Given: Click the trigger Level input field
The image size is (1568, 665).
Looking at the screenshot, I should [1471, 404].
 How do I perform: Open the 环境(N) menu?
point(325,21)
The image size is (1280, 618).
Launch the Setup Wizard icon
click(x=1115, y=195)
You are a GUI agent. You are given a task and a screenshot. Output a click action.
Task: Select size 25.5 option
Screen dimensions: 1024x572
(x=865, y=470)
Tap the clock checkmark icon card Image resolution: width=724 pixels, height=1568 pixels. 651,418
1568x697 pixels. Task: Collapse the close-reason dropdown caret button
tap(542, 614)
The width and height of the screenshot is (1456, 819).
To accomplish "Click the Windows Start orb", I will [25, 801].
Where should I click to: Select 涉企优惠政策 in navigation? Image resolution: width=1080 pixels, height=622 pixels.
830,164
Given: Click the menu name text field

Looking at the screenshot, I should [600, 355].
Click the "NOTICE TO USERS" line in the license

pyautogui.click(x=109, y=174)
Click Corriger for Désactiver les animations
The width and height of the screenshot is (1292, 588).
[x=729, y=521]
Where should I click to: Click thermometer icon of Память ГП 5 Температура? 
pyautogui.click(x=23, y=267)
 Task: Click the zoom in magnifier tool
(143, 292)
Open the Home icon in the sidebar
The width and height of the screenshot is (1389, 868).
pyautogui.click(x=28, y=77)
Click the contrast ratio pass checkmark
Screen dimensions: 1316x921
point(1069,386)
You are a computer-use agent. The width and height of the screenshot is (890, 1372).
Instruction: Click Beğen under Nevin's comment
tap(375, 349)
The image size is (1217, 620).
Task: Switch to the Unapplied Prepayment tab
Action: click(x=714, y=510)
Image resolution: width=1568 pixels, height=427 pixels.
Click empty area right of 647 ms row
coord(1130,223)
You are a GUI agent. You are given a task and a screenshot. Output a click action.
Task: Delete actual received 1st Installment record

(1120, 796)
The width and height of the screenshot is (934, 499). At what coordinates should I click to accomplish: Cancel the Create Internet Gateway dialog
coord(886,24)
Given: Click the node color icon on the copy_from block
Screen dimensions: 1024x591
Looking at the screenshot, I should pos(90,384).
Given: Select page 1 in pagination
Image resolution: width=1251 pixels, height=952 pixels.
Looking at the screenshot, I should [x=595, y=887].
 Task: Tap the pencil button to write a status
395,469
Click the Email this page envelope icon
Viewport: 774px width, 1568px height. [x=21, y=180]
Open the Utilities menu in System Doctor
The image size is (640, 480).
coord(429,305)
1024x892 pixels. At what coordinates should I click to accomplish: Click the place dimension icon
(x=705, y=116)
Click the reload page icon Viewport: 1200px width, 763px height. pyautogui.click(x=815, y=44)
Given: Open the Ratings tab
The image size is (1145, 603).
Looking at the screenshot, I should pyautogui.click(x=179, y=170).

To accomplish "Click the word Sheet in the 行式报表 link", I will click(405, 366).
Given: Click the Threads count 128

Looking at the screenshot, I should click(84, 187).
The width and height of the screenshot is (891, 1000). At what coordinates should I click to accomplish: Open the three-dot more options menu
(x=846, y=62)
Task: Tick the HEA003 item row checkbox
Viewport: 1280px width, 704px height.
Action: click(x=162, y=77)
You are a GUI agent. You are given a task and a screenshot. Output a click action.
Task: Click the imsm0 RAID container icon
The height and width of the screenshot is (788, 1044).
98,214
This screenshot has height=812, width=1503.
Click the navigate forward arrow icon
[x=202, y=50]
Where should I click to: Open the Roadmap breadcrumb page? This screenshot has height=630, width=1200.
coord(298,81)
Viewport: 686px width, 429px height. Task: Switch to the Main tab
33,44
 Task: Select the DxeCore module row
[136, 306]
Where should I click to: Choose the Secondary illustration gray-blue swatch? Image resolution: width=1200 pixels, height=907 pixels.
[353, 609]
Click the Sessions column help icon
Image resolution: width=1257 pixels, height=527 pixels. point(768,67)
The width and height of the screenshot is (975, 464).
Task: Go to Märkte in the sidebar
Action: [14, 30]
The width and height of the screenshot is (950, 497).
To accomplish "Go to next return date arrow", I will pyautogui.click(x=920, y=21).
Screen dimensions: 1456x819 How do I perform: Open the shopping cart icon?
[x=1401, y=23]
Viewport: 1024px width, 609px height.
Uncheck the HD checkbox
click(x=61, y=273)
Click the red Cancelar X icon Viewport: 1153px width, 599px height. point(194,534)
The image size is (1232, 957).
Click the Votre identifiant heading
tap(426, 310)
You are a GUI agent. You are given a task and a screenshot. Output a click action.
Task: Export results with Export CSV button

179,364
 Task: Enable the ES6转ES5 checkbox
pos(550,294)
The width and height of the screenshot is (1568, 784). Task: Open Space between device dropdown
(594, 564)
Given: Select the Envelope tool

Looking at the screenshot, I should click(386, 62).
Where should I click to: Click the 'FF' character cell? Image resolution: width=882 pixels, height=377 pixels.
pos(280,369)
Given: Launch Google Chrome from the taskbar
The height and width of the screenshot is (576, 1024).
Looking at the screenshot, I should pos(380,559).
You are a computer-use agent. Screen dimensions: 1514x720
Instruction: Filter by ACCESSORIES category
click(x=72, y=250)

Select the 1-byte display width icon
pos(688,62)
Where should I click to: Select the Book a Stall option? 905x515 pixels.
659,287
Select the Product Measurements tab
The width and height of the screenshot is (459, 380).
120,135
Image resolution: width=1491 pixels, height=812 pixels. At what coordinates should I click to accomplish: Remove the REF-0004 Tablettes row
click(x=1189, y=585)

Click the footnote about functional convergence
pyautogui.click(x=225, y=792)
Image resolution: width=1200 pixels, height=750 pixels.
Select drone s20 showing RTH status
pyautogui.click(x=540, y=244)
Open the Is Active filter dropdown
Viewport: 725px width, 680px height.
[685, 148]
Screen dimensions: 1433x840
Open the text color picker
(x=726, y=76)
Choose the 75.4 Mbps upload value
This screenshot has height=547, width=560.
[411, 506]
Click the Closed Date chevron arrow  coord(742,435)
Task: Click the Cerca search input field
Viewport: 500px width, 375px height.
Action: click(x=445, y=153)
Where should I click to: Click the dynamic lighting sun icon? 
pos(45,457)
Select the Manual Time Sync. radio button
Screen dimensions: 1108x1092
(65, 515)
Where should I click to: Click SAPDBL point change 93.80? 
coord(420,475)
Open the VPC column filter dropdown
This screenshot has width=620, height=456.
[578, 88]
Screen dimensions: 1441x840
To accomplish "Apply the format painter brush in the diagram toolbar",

+++++

Among the lines above, which ones include the word "checkmark"? Copy them.

▶ **RESPONSE AREA**
Tap the clock checkmark icon card Image resolution: width=724 pixels, height=1568 pixels. 651,418
Click the contrast ratio pass checkmark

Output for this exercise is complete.